At the beginning of a more terror-strewn time, you think, Well, maybe it was just a bad night. A few days later it's, Week, then. Maybe it's a bad week. Around the two week point, Derek and I begin throwing around words like "despair" and "horrific," and not in a joking manner. It's pretty bleak.
This time around, I've been thinking about how this ever-present fatigue affects my running. My level of perceived exertion does not reflect my actual pace in any way. I finish my run feeling like I worked hard, then discover I was moving relatively slowly. Running is harder when you're tired, but then, so is everything else.
At this point, thankfully, we've been dealing with our son's night terrors for so long that I know what kind of adjustments I need to make to my day in response to many consecutive nights of little sleep. I'm getting up a dozen or more times a night, then spending a long time with a screaming-yet-asleep seven-year-old. It is no longer strange to me to wake up on the floor of the hallway between bedrooms, or at the foot of Atticus's bed, etc, etc. My day just can't look the same after a night like that.
Really, it reminds me of spoon theory, which you may or may not be familiar with. It's an excellent illustration a young lady with lupus used to describe to her friend what it's like to live with chronic illness. It's a powerful metaphor, but a little different for us, as having a child with night terrors is quite obviously different. Atticus will most likely grow out of these. (Pleeeeaaaase God.) You don't outgrow lupus, or any number of other "invisible" illnesses.
I liken it more to a battery, or the symbol of a battery I can see on the bottom right hand corner of my laptop screen right now. Each night, my battery is mostly depleted, so I go to sleep. In the morning, hopefully my battery is completely charged, and I'm running at 100% power.
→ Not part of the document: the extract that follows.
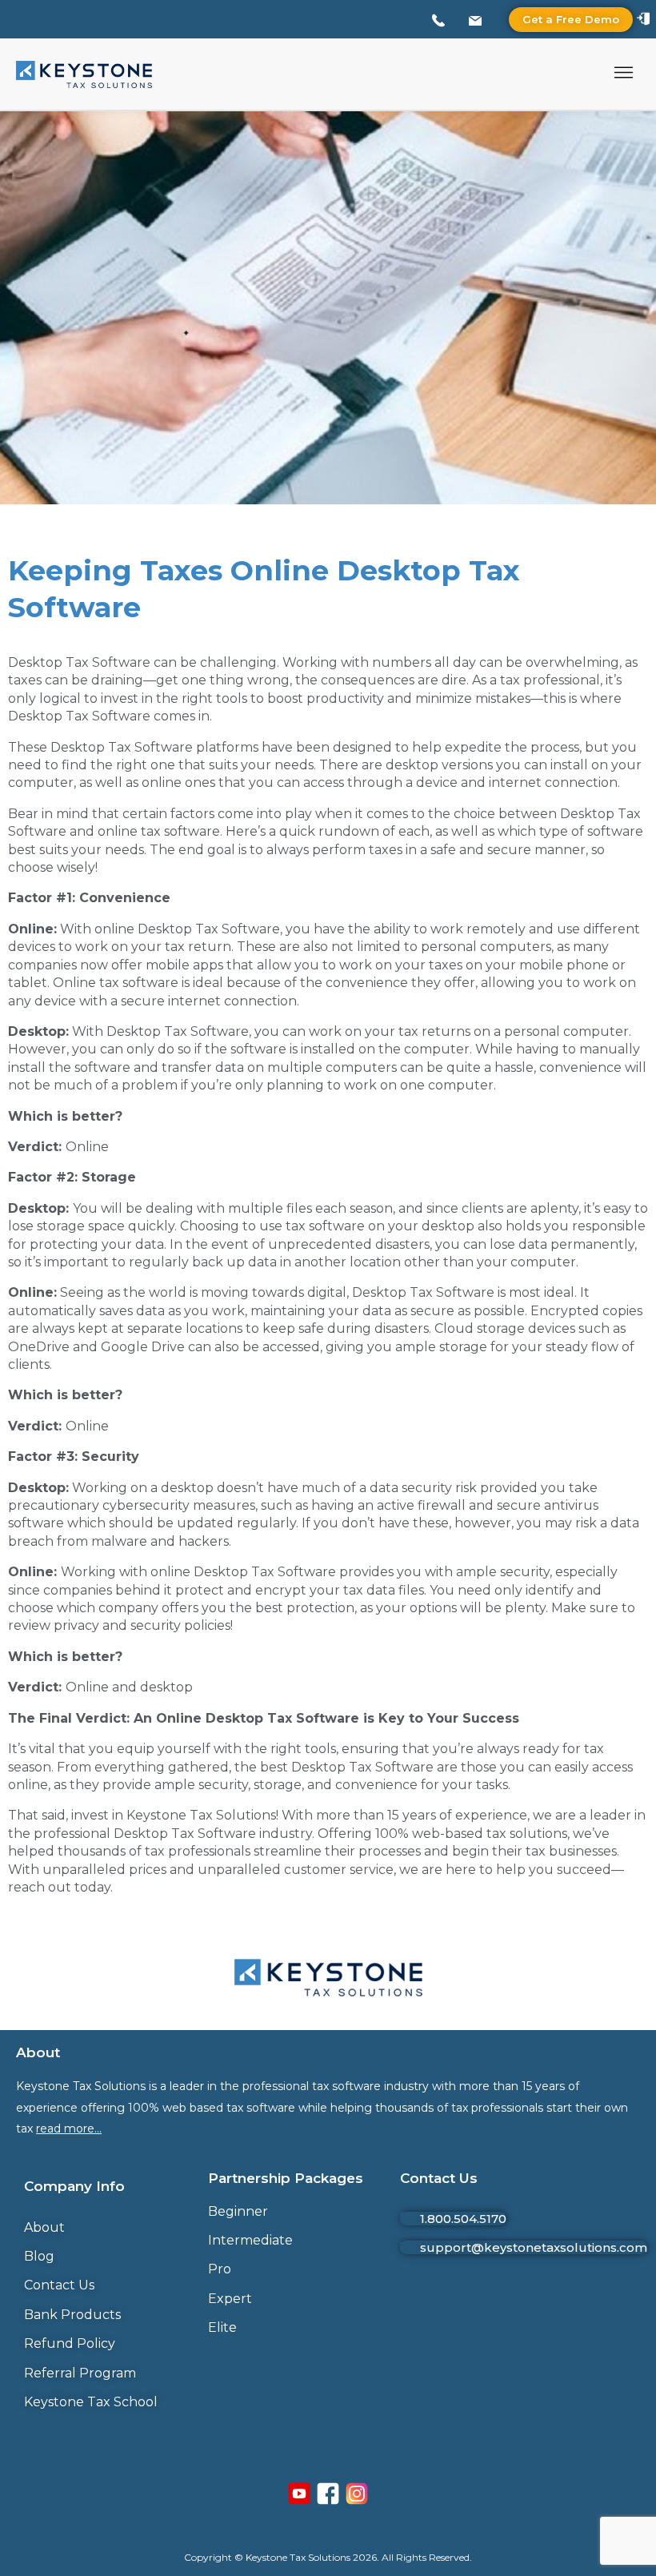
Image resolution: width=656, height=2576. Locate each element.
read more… (69, 2128)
After a bad night of night terrors, the best I can hope for is to wake up at 90% power. But hey, 90% is fine! I can operate at 90%!
Oh, except the effects of sleep deprivation are cumulative. So after another night, I wake up- or I stay up because I've spent more time awake than asleep- and I'm at 80%.
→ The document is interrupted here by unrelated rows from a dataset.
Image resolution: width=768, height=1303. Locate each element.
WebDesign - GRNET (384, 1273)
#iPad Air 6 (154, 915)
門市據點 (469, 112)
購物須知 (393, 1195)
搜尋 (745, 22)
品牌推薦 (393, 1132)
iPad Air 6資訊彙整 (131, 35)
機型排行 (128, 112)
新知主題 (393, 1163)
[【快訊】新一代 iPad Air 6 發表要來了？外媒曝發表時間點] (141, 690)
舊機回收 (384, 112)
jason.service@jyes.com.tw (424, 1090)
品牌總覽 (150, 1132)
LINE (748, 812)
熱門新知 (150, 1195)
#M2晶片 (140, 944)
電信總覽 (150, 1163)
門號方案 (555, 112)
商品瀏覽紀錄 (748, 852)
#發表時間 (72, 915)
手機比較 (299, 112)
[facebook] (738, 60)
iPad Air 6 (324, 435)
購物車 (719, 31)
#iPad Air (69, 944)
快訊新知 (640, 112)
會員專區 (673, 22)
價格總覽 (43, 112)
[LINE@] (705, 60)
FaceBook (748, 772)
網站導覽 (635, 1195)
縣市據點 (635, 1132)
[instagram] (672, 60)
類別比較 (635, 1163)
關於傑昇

Then 70% on the third morning. And on. And on.
Now, obviously and gloriously the human body doesn't work the same as a laptop battery. After ten bad nights, I'm not at 0%. I really can't tell you what my bottom threshold is, just that I function differently when I've been exhausted for a long time. My response time is slower. I have trouble writing. I used the word "adjustment" up there, and it took me a solid thirty seconds for my brain to wend its way around to that very common noun. My patience is short, and I have a tendency to snap at people, especially if they push me on anything, even if it's well-intended. ("Hey, you should try such-and-such." "Yeah, I can't right now, but thanks." "No, you really should, because-" "I wasn't kidding. I CAN'T.") I have about one pleasant response in me for each person, and after that, I'm afraid you get to see my frustration straining at its leash to bite your face. It's marvelous.
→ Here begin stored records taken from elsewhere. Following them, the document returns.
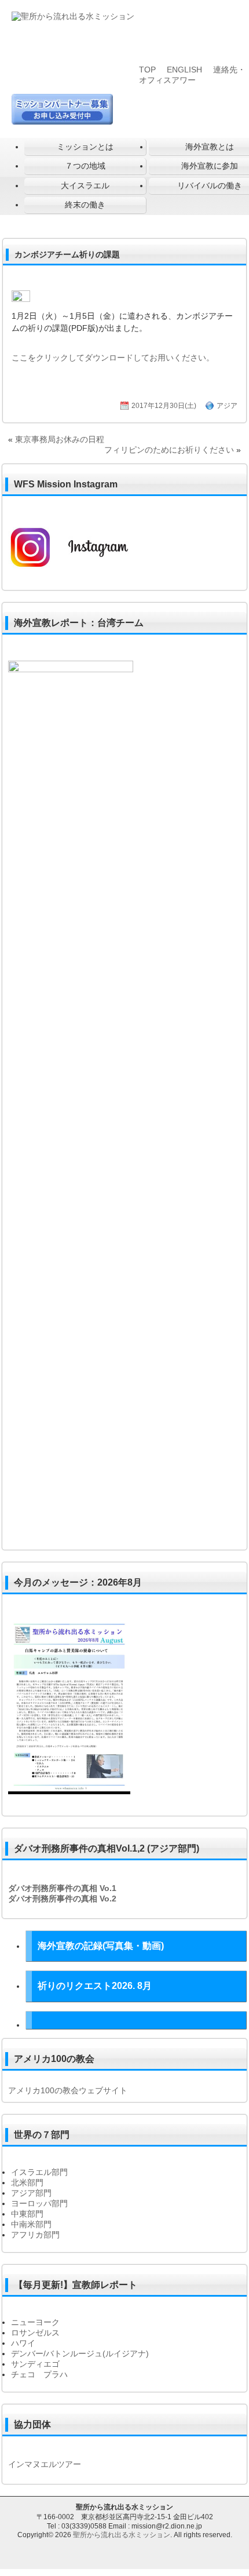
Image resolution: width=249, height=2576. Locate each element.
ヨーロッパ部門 (39, 2203)
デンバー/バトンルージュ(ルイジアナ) (80, 2353)
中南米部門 (31, 2224)
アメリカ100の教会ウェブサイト (67, 2090)
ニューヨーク (35, 2322)
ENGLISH (184, 69)
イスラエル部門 (39, 2172)
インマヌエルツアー (44, 2464)
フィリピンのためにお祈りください (169, 449)
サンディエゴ (35, 2364)
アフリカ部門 (35, 2234)
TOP (147, 69)
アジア (227, 406)
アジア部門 (31, 2193)
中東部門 (27, 2213)
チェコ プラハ (39, 2374)
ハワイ (23, 2343)
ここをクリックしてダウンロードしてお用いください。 (113, 357)
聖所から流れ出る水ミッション (121, 2535)
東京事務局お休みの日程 (59, 439)
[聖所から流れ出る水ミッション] (73, 16)
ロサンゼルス (35, 2332)
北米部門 (27, 2182)
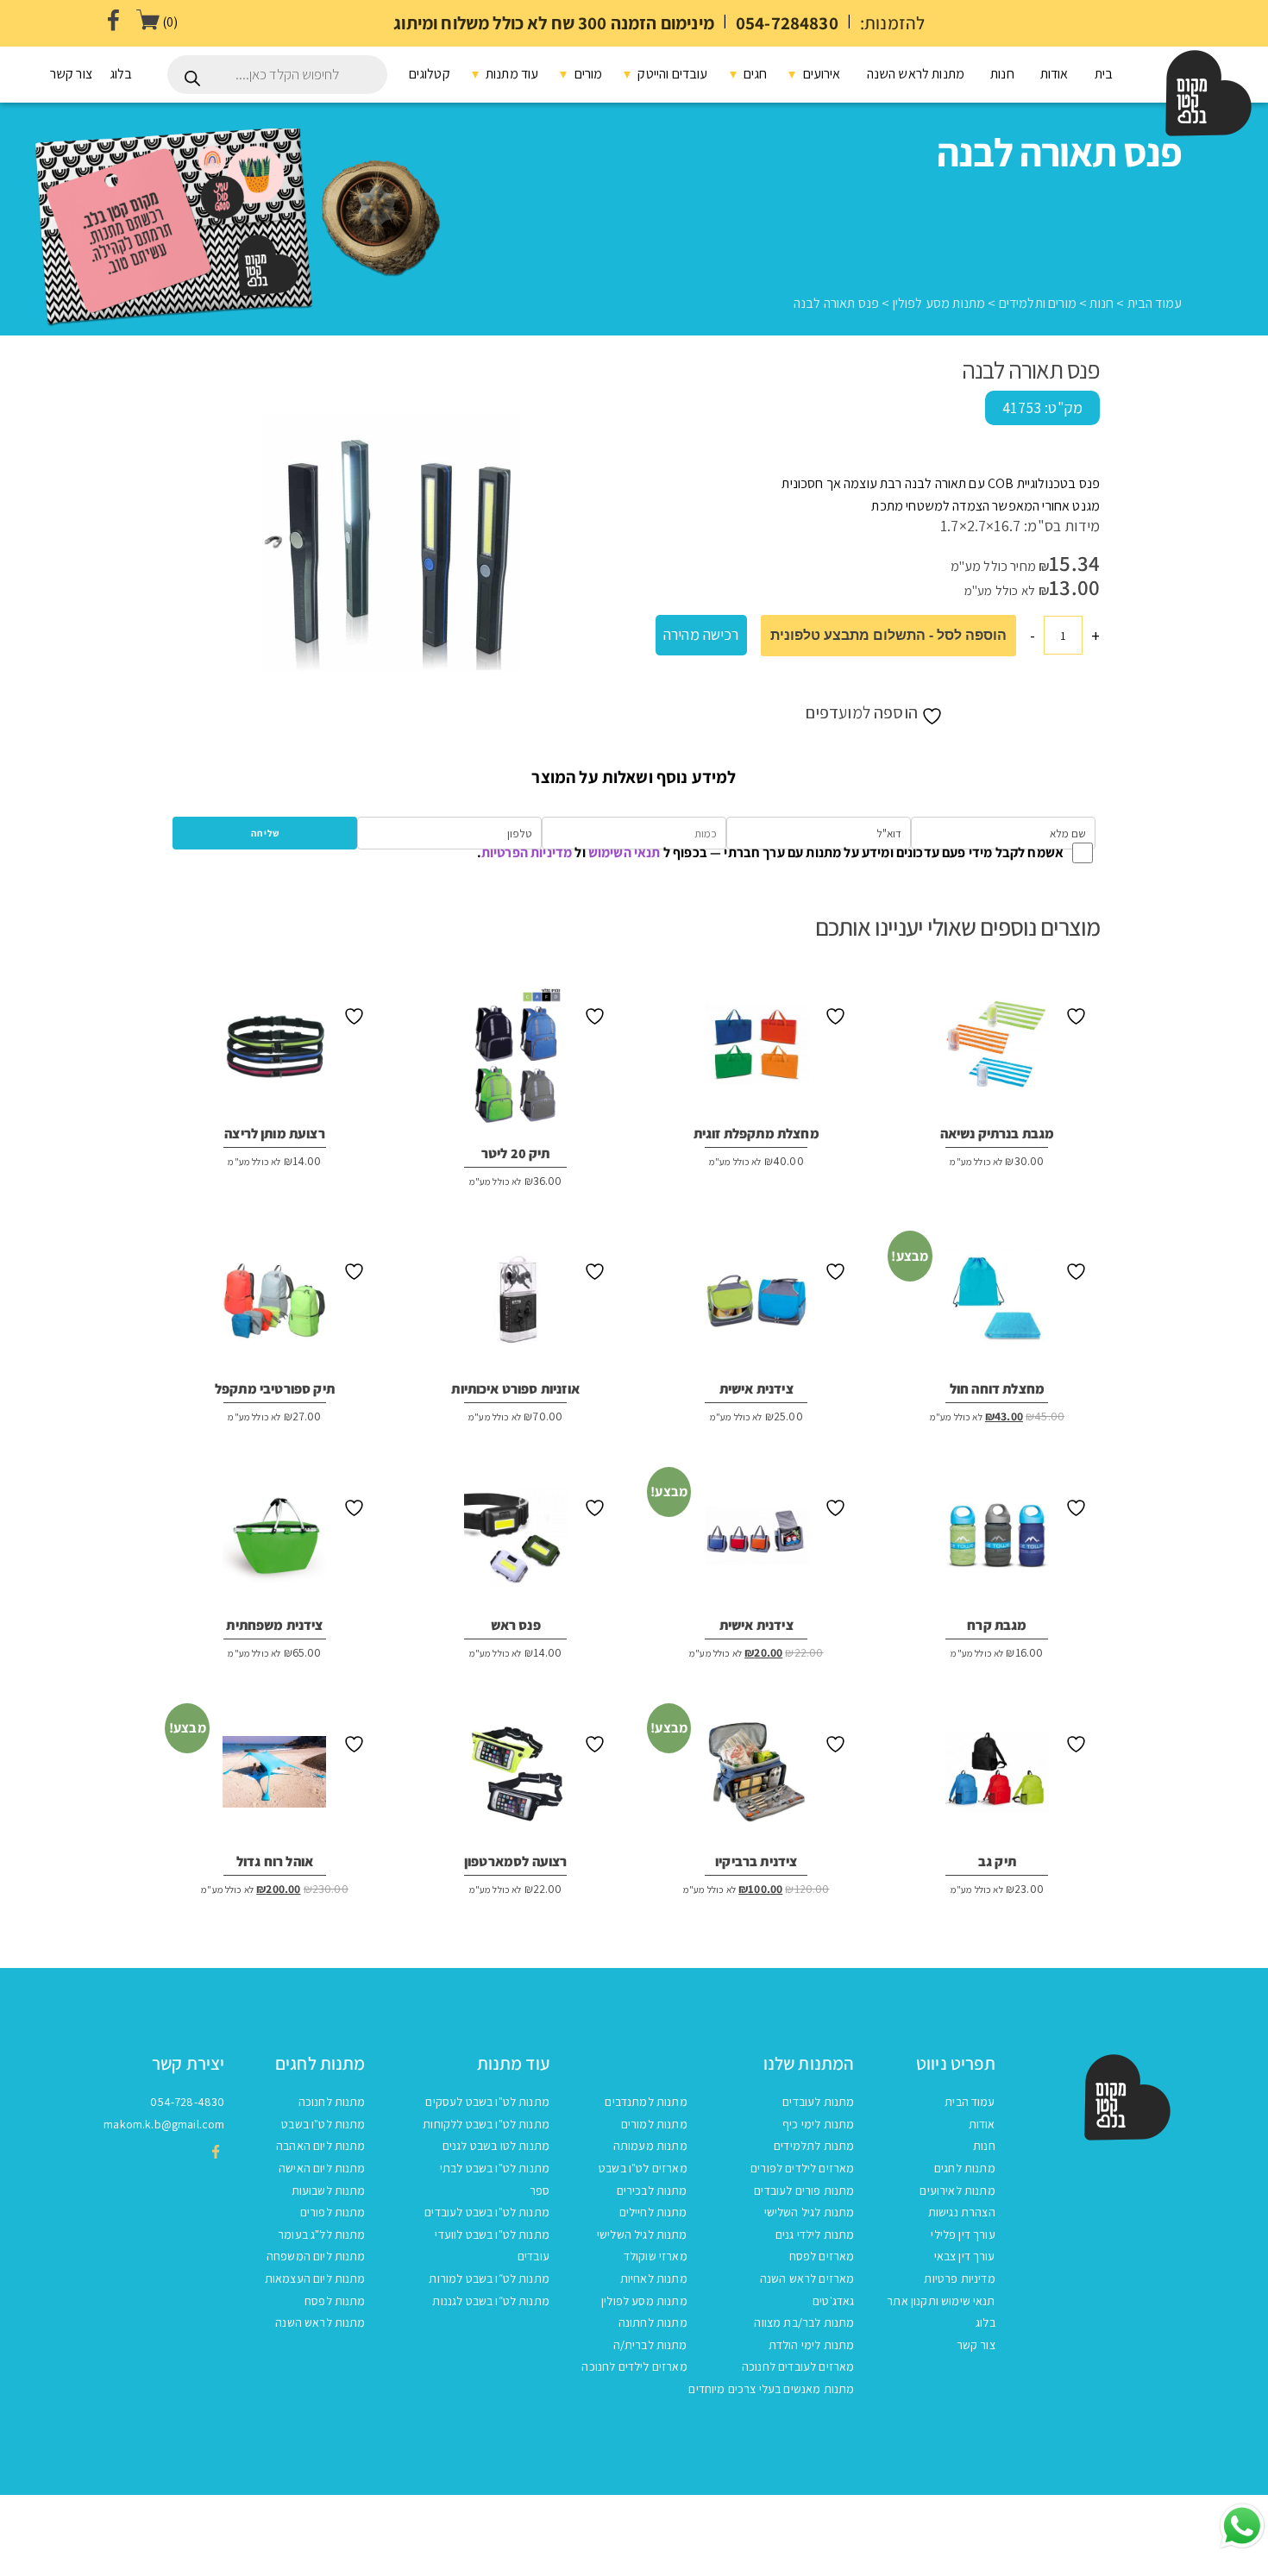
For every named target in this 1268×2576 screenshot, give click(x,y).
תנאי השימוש (624, 852)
So what do I do? I still run, which seems paradoxical, but although difficult, it's important to my mental health, and it helps what little sleep I do get. When I don't exercise, I don't sleep well. Running seems to help me fall asleep faster and improves the quality of my sleep, even after getting up multiple times a night.
I'm also more careful about what I eat. Now, ideally, I would do this all the time, but, well, I just don't. Me and Cheetos are like
I can't afford to do that when I'm not getting enough sleep. If I'm not recharging my battery at night, I have to do what I can to add small amounts of energy during the day, and nutrient-dense foods are one source of fuel.
I also say "no" a lot more. My top priorities are Derek, kids, bible study, running, and probably a couple other things I can't think of right now because so tired, so if it doesn't fall under one of those categories, it's gone for a while. This has led to some super fun conversations after I've said I can't be involved in certain things for the time being. The good thing is, when you're tired, you care a whole lot less.
I'm very careful with the kids. I try to pay a lot of attention to my voice, because if I focus on my volume and tone, I find I'm less likely to get irritated or angry or impatient with them.
Now I'm going to go fuel (Noosa yogurt, you complete me), and compose an email to Atticus's teacher; when he's been running low on sleep for quite some time, he seems to hold it together for school, then falls apart when he gets home, but I need to alert his teacher, just in case. I am happy he works so hard to behave at school, even if it makes some of our time at home a bit rough.
Ask me if I feel the same way today at 4 PM. I definitely won't bite your head off.